Снайдер, раздувая образ двух супертиранов, недооценивает общественные силы, стоявшие за ними, и оправдывает других политических деятелей. Если ответственны только Гитлер и Сталин, то остальные — нет; насилие представляется не как нечто, возникшее на самой территории, но как привнесённое извне. «В Восточной Европе, — пишет Снайдер, — сложно найти примеры политического коллаборационизма с немцами, не вызванного последствиями советского правления». Другими словами, если поляки, прибалты и украинцы сразу же после немецкого вторжения оказались вовлечены в еврейские погромы, вина лежит не на них, а на коммунистах.

Однако любой, кто хотя бы отдалённо знаком с историей Восточной Европы, знает о богатой истории антисемитизма в этом регионе.

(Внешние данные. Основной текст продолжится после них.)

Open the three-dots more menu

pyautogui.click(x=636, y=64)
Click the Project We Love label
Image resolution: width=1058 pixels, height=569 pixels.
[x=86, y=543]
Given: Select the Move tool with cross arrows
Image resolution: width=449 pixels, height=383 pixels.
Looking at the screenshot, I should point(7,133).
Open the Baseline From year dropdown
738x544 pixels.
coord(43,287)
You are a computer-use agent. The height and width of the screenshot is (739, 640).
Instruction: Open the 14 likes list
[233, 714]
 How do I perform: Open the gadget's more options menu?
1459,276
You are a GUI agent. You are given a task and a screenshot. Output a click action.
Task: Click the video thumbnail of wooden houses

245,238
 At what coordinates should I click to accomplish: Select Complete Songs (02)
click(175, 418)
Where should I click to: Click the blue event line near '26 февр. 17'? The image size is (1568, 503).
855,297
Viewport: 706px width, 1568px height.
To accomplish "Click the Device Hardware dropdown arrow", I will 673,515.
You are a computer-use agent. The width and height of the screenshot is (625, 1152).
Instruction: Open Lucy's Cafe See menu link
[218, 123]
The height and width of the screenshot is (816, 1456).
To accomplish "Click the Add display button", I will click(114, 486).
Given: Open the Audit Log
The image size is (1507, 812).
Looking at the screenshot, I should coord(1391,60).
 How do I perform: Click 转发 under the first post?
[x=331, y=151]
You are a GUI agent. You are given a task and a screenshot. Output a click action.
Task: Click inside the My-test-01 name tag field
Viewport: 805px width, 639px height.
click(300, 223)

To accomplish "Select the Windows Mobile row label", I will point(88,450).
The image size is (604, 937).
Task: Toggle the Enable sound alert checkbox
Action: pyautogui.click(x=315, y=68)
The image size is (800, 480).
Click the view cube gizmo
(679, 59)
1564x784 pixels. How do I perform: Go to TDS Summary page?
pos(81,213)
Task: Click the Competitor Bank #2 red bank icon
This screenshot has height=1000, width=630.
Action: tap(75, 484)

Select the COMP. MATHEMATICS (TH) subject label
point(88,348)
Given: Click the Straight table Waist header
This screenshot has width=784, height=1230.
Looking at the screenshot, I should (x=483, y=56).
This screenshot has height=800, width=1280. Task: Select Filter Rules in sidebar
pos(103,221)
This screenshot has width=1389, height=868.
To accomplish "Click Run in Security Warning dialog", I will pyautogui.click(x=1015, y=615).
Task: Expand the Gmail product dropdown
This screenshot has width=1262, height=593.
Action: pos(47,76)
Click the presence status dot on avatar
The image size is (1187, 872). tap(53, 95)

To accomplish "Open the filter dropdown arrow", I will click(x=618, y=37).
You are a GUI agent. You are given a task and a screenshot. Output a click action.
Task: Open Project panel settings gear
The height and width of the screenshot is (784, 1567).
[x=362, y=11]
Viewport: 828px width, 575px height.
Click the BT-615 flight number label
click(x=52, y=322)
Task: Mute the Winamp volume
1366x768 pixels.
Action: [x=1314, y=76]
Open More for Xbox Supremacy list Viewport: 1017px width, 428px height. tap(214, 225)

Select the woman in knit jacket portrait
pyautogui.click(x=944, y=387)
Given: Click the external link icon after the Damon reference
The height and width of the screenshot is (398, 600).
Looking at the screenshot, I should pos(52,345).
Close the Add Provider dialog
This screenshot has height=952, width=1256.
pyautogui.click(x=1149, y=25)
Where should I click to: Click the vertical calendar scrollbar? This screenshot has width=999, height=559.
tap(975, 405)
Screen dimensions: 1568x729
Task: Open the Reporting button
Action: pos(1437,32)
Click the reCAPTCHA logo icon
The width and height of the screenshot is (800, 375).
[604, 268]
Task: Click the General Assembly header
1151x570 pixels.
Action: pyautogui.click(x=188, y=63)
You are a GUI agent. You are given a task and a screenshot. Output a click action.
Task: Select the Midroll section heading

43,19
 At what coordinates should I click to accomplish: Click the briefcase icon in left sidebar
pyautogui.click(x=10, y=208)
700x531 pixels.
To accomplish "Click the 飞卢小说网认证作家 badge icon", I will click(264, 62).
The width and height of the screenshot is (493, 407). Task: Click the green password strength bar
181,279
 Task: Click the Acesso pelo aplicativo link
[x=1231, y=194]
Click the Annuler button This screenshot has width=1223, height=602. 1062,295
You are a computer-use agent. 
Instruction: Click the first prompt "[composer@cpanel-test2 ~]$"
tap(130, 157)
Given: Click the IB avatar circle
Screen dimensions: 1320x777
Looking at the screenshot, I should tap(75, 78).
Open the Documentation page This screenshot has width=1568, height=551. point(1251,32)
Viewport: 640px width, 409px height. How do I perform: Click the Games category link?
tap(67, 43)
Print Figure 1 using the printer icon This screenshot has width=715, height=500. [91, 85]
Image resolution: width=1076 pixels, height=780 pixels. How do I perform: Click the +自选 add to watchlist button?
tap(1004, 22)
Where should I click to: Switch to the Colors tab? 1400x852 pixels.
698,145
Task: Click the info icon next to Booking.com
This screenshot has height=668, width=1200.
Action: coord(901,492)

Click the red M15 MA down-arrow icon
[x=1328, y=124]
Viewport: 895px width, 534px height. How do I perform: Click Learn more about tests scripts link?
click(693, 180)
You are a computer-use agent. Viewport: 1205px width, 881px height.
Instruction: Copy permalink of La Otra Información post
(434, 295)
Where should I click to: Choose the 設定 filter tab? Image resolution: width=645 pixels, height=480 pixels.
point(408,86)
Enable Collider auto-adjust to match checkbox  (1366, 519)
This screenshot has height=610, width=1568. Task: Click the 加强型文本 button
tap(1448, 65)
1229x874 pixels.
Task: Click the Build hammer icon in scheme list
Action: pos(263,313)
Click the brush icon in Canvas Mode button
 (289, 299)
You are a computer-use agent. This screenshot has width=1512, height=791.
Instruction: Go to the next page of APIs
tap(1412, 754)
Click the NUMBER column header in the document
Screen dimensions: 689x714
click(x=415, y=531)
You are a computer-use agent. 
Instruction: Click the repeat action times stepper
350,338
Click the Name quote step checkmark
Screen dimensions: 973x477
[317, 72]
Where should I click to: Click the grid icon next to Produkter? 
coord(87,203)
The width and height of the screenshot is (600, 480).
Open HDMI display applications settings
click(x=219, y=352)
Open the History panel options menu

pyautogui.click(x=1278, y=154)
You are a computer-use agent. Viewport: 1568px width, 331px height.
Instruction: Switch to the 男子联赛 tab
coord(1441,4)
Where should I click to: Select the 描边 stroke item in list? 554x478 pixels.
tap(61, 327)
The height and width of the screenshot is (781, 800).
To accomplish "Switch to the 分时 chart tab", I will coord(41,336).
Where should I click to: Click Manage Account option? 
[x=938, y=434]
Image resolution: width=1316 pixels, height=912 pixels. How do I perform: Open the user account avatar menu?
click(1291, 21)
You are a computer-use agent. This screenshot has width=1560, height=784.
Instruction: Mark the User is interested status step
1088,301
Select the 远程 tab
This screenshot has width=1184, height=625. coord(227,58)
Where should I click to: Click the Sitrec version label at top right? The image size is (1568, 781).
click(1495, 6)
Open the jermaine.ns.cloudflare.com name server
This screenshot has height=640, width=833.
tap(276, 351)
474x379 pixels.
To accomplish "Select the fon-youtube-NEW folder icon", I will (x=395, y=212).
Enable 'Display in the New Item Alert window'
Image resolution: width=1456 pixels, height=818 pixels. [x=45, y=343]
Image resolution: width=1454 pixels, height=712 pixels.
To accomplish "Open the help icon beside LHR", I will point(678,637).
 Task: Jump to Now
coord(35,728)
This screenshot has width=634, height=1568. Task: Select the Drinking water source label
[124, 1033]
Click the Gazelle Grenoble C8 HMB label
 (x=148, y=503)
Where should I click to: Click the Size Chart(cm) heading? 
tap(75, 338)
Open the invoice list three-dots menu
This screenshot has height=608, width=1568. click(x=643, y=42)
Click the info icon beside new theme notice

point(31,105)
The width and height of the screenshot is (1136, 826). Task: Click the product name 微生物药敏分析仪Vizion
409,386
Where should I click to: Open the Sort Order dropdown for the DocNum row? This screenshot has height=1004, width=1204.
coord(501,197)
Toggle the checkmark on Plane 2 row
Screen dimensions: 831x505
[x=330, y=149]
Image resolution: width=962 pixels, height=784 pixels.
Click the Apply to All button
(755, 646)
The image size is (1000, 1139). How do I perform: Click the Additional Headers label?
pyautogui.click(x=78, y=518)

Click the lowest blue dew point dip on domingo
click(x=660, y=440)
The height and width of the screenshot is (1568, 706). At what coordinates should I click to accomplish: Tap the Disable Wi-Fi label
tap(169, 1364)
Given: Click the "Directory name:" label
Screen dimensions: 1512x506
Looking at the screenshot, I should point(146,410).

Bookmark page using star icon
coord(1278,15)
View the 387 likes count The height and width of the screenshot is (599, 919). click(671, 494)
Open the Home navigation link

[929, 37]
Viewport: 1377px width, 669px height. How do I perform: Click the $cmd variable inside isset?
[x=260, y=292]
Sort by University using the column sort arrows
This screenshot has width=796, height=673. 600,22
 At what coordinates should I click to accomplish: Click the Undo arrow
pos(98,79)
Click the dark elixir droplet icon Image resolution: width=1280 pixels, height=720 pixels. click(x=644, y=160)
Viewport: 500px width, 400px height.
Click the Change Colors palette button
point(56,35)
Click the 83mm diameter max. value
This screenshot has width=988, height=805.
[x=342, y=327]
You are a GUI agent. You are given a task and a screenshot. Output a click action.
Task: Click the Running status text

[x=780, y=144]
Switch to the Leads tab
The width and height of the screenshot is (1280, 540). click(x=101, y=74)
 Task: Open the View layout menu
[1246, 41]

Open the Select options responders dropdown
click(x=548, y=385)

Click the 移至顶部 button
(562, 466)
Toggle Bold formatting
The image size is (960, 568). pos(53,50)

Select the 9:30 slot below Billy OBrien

Снайдер симпатизирует «главному сопернику» Юзефа Пилсудского, польскому националисту Роману Дмовскому, отстоявшему независимость Польши на послевоенном Версальском конгрессе, — но при этом забывает упомянуть о его лютом антисемитизме и отметить время его возникновения. «Если бы всё общество поддалось [еврейскому] влиянию, мы бы попросту утратили способность к общественной жизни», — писал Дмовский в 1913 г.: это явное свидетельство того, что польский антисемитизм не следовал по пятам за большевистской революцией четырьмя годами позднее.

images

В действительности, в Польше с начала 1920-х гг. антисемитизм был куда сильнее, нежели в Германии, и он лишь усиливался в течение всего межвоенного периода; другими словами, он существовал до пакта о ненападении, а не возник сразу после. К примеру, если нацисты были разочарованы равнодушной реакцией общества на «Хрустальную ночь» в ноябре 1938 г., то Польша пережила серьёзные вспышки насилия против евреев в девяноста семи городах в течение только 1935–1937 гг. Польский антисемитизм определённо жил своей жизнью.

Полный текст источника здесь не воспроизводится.